EASD: Diabetes Group Supports Stricter Drug Approval Standards - MedPage Today

STOCKHOLM -- Tighter safety standards for approval of diabetes drugs are coming to Europe with the cautious support of the European Association for the Study of Diabetes.

The organization offered a general endorsement of the European Medicines Agency's new guidelines -- now in the interim period waiting for final issuance -- at a press conference here at its annual meeting.

The diabetes organization cautioned, though, about the potential for stifling drug development.

"There are real issues about inhibiting research if requirements are so onerous that no new therapies are brought to market," David R. Matthews, MD, of Oxford University in England, told reporters as chair of the EASD panel that issued the statement.

The EMA's draft guidance document indicated that the agency will strengthen requirements for cardiovascular safety assessment and inclusion of more representative patient populations.

But it has taken a softer position than the FDA, not imposing numeric thresholds for approvability.

The FDA's guidance, issued in 2008 in the wake of the rosiglitazone (Avandia) cardiovascular safety firestorm, included a mandate for:

  • Approval of diabetes drugs only with exclusion of a 30% relative increase in cardiovascular events compared with placebo or an active comparator, or of an 80% relative excess of events with a post-marketing study to formally evaluate the risk.
  • Data on patients with advanced diabetes, elderly patients, and those with some degree of renal impairment included in the regulatory submission -- groups typically excluded from pivotal trials.
  • At least two years of cardiovascular safety data, to include major adverse cardiovascular events as an endpoint with independent adjudication of events.

The EMA also added what the EASD called in its press statement "a more in-depth view for superiority or noninferiority trials with clearer criteria for reporting."

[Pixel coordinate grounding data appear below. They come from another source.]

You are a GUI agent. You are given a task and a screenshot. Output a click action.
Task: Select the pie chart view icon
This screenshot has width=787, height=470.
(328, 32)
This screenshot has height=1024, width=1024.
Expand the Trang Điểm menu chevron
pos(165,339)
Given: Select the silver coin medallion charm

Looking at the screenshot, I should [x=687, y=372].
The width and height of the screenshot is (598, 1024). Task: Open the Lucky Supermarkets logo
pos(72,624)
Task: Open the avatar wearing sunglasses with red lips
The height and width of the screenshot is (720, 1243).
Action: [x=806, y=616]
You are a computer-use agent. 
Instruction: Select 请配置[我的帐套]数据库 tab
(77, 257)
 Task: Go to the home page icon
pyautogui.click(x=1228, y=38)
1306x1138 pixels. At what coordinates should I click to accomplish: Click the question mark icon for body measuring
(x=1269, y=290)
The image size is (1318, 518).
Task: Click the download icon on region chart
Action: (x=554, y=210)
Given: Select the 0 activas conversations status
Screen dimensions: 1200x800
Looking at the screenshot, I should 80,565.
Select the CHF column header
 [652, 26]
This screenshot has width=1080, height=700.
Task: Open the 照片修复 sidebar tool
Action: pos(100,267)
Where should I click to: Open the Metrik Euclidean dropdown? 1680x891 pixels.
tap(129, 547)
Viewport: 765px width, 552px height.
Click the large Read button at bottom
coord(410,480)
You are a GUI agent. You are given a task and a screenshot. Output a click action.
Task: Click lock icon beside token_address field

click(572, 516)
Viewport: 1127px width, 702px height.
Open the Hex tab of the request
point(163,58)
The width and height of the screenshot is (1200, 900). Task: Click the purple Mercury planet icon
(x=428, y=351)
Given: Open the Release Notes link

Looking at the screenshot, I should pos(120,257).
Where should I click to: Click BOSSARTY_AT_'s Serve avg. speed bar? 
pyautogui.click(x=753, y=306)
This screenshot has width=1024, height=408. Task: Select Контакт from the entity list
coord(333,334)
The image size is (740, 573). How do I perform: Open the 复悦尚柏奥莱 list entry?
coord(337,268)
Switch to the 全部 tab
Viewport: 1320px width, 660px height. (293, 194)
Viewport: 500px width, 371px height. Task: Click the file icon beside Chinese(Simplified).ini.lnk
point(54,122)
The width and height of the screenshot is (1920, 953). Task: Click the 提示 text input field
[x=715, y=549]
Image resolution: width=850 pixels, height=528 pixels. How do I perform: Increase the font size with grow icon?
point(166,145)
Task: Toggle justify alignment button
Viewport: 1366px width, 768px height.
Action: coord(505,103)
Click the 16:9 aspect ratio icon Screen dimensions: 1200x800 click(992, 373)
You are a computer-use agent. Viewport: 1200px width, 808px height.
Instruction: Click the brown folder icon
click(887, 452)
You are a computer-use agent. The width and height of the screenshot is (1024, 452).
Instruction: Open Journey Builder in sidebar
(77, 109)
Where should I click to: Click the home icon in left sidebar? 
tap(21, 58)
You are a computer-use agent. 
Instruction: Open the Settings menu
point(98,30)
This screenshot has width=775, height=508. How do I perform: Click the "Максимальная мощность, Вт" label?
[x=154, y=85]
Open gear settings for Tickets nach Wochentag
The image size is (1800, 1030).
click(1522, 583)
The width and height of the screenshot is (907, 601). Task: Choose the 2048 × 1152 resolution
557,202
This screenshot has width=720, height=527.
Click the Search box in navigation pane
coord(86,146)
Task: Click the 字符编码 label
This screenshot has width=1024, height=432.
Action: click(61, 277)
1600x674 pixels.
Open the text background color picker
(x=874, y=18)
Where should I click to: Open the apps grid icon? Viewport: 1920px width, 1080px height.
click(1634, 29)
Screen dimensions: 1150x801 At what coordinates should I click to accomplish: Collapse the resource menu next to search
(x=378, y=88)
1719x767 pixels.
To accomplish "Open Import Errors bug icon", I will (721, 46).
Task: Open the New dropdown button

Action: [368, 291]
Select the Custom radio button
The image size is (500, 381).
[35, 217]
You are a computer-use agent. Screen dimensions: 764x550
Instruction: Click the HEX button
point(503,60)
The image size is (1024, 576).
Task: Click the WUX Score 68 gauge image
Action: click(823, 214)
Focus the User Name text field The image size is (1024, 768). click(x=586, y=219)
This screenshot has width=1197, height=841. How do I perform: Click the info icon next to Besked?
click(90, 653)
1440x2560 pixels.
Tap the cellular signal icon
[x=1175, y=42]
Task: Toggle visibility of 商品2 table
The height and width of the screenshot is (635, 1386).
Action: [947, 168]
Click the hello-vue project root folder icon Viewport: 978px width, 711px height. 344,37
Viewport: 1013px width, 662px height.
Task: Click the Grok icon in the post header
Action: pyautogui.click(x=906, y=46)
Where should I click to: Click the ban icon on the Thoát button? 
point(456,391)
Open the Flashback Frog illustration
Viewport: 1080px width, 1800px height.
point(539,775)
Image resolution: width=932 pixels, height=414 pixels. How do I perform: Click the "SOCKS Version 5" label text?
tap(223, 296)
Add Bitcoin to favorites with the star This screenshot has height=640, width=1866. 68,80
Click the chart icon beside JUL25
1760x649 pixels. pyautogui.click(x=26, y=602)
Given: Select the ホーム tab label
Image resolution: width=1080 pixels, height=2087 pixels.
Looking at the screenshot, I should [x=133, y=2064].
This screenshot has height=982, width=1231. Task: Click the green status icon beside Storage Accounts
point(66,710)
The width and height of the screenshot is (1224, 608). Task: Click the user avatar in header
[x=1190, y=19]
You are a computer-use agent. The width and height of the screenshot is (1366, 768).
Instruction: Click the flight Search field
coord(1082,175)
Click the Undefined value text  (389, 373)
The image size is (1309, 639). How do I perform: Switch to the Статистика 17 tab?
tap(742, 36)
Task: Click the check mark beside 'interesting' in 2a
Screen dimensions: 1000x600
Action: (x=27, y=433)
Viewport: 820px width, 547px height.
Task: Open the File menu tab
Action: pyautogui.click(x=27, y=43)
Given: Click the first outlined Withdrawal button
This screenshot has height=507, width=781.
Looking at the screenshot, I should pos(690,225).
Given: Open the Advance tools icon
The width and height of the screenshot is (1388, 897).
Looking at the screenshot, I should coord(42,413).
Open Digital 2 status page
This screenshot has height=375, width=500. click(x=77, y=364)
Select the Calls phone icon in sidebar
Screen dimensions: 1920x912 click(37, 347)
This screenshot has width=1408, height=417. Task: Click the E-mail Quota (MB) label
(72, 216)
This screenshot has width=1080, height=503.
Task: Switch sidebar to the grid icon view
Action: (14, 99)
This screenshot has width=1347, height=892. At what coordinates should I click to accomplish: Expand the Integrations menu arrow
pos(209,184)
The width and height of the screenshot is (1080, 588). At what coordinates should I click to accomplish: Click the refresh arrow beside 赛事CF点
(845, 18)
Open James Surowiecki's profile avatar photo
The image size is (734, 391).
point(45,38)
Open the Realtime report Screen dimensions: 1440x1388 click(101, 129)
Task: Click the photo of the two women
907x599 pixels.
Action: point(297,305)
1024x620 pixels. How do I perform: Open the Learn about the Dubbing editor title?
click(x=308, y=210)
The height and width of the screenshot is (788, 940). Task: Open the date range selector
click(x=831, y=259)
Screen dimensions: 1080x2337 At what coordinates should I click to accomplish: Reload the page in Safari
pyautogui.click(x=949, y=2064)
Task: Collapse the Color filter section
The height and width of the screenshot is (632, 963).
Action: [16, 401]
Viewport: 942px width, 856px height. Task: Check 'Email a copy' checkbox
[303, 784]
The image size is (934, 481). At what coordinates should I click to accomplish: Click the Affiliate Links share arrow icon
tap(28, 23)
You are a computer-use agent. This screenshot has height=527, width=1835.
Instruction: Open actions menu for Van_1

These changes would include requirements for companies to show:

  • Add-on and combination studies that compare the novel agent against established ones with robust analysis based on therapeutic targets, nonresponders, and hard outcomes including cardiovascular events as well as heart failure
  • Long-term safety
  • Improvements in glycosylated hemoglobin, not just reduction of insulin dose or high insulin level
  • Data on patients diagnosed with diabetes for longer than five years and analysis of outcomes in patients with microvascular or macrovascular complications
  • Studies should include a significant proportion of elderly patients

The EASD supported these changes overall, recognizing that "safety is paramount," as Matthews explained, and approved of the "more generic" approach to complications of therapy.

Concentrating on the risk of myocardial infarction, for example, may miss benefits in prevention of blindness, Matthews noted. And results in elderly diabetics may not apply to teens with type 2 diabetes, he added.

"Regulators need to be cautious of mandating trials in those with established heart disease when the majority of patients treated may not be thus categorized," he said at the press conference.

The final guidance from the EMA was expected to have been released already, but concerns about trial conduct raised by FDA investigation into the RECORD trial of rosiglitazone may have caused delay, Matthews speculated.

The European agency could still spring surprise changes in the final version, but whatever happens, the balance isn't likely to shift to a more laissez-faire approach to approval, according to Matthews.

"After Avandia, [the EMA] is very unlikely to take a lenient view on cardiovascular safety," he told reporters.

The EMA is also expected to issue a verdict Thursday on whether rosiglitazone should stay on the market in Europe. British regulators have already asked that the drug be withdrawn. But delays are possible given still pending decision from the FDA after its own hearing in July.